Lectin binding to pluripotent cells. (A) WA09 hES cells were incubated with streptavidin-AF 555 only or with streptavidin-AF 555 and biotinylated UEA-I. Human dermal fibroblasts (HDFs) were incubated with streptavidin-AF 555 and biotinylated UEA-I. Fluorescence intensity was analyzed by flow cytometry. As expected, WA09 cells incubated with streptavidin-AF 555 alone (negative controls) as well as HDFs incubated with streptavidin-AF 555 and biotinylated UEA-I both showed minimal levels of fluorescence, while WA09 cells incubated with streptavidin-AF 555 and biotinylated UEA-I showed high levels of fluorescence. (B) WA09, R-Olig2, and iPS1.HDF pluripotent cells were incubated with secondary antibody and streptavidin-AF 555 only (negative control; upper right) or SSEA-4 antibody, secondary antibody, UEA-I biotinylated lectin and streptavidin-AF 555 (treated cells, lower right), and subjected to flow cytometry. The negative control cells show minimal fluorescence, but more than 95% of the treated cells in all three tested hPSC lines show either double-positive or double-negative staining. This indicates that biotinylated UEA-I lectin can be used in flow cytometry and that it labels a similar percentage of pluripotent cells as SSEA-4, a well-recognized biomarker of human cell pluripotency.

Figure 4

Gene expression profiles of human fucosyltransferases and sialyltransferases in hPSCs and non-pluripotent cells. (A) RNA was hybridized to Illumina arrays as described in Materials and Methods. The heat-map representation of the array data indicates the relative expression levels of specific glycosyltransferases in the cells.
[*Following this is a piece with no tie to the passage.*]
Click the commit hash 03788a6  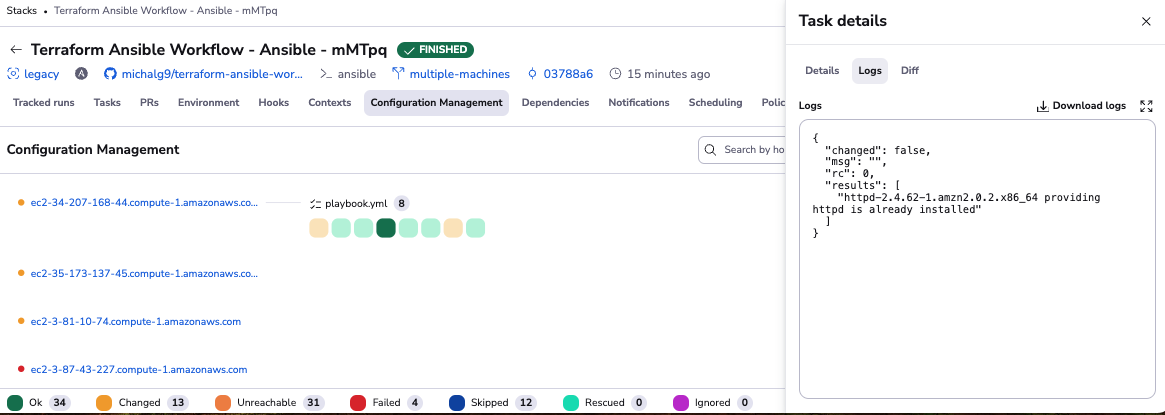click(567, 74)
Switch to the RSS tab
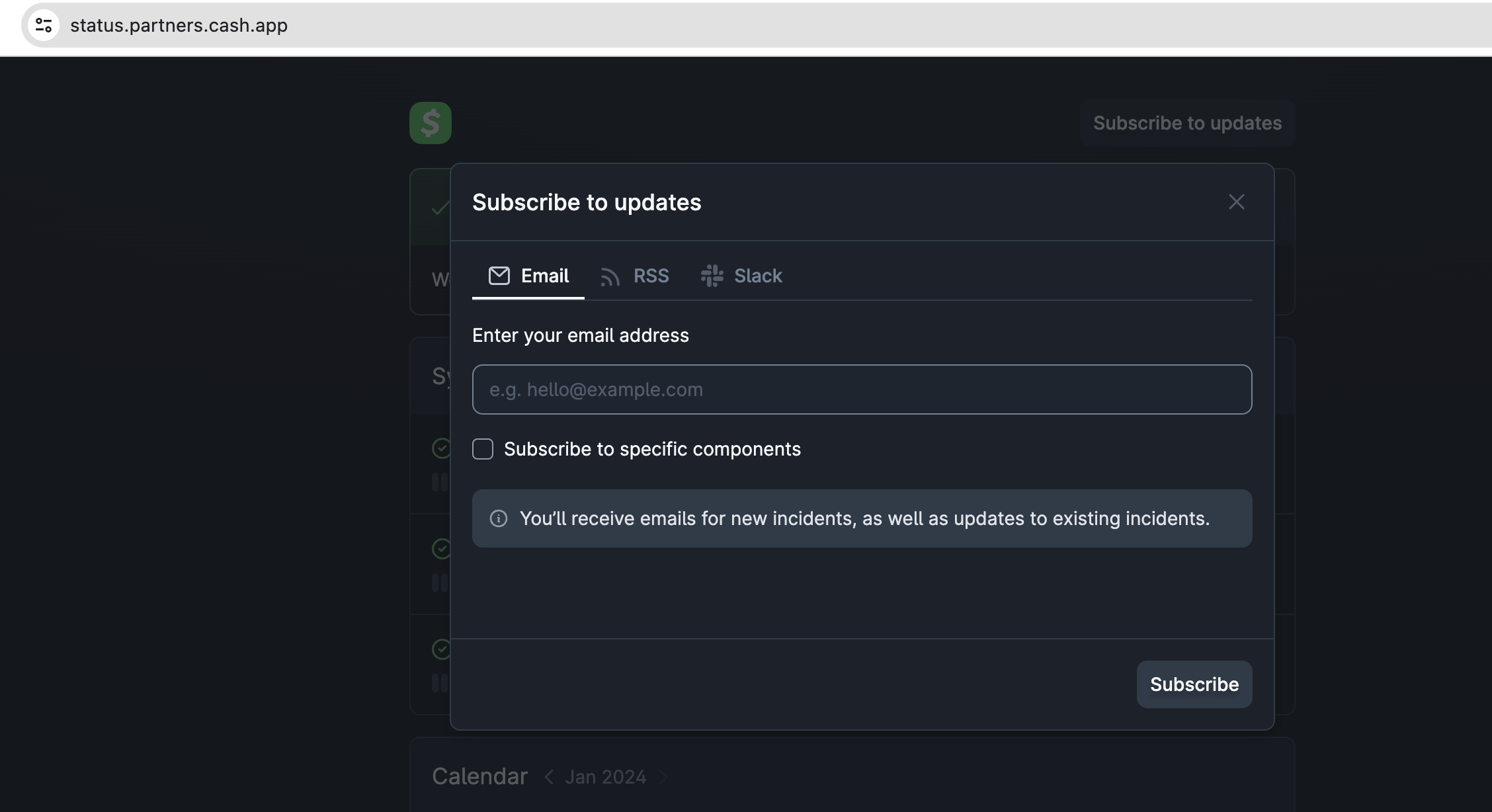1492x812 pixels. [x=651, y=276]
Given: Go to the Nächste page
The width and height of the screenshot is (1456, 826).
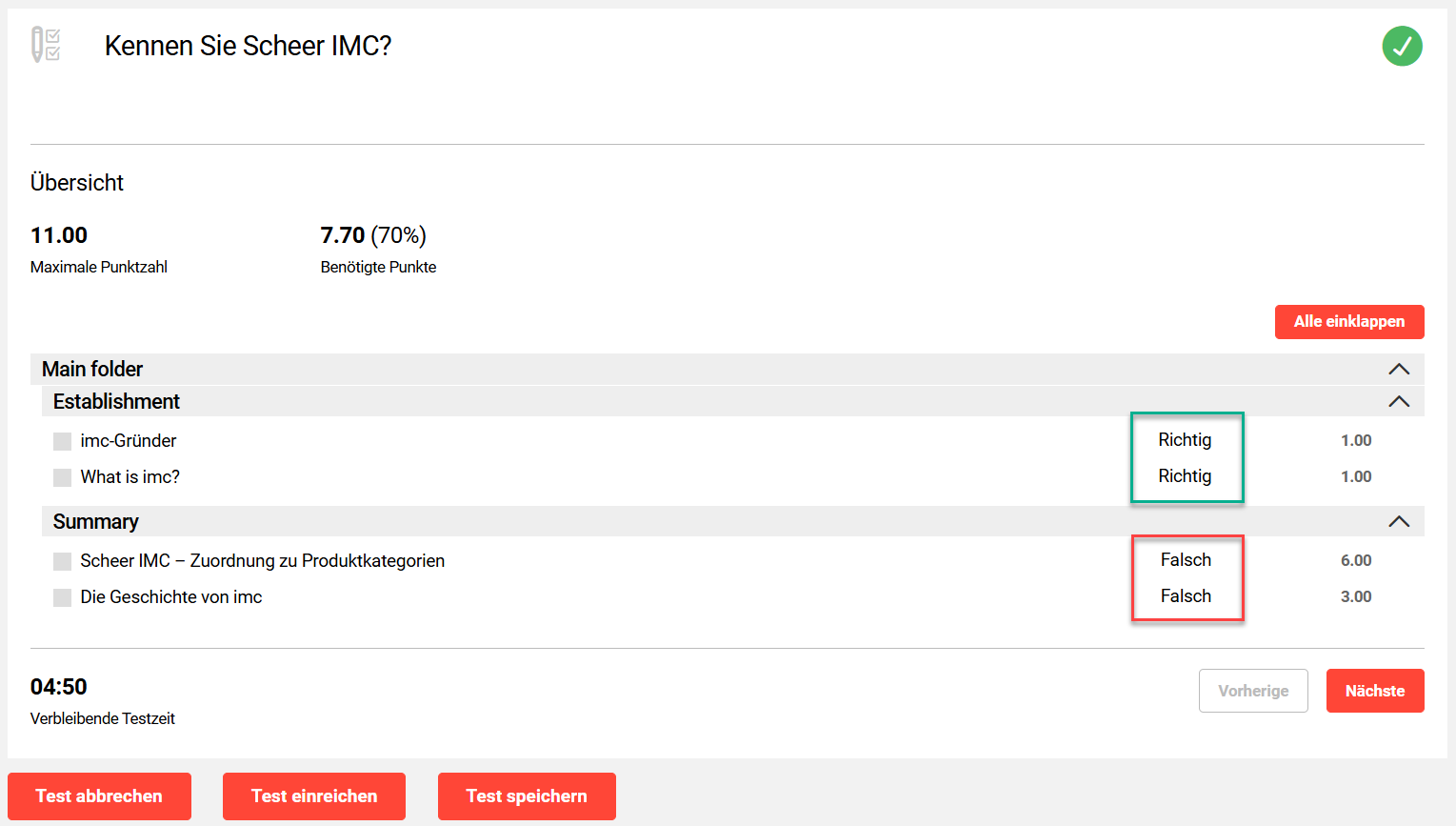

The results of the hierarchical clustering of expression patterns in different cell types are illustrated as a dendrogram. Pluripotent and non-pluripotent cells are indicated by red and green dots, respectively. (B) The expression levels of 13 fucosyltransferases and 19 sialyltransferases in 22 samples of hPSCs (8 samples of hiPSCs and 14 samples of hESCs) and 27 samples of human non-pluripotent cells (14 samples of organ tissues and 13 samples of cultured cells). The fluorescence intensities of each gene probe were averaged, log2-transformed and plotted. Columns, mean of log2-transformed fluorescence intensities; bars, standard deviation. ^*P < 0.01, fold change of expression > 1.4 (differential expression analysis performed by GenePattern using non-transformed values of intensity).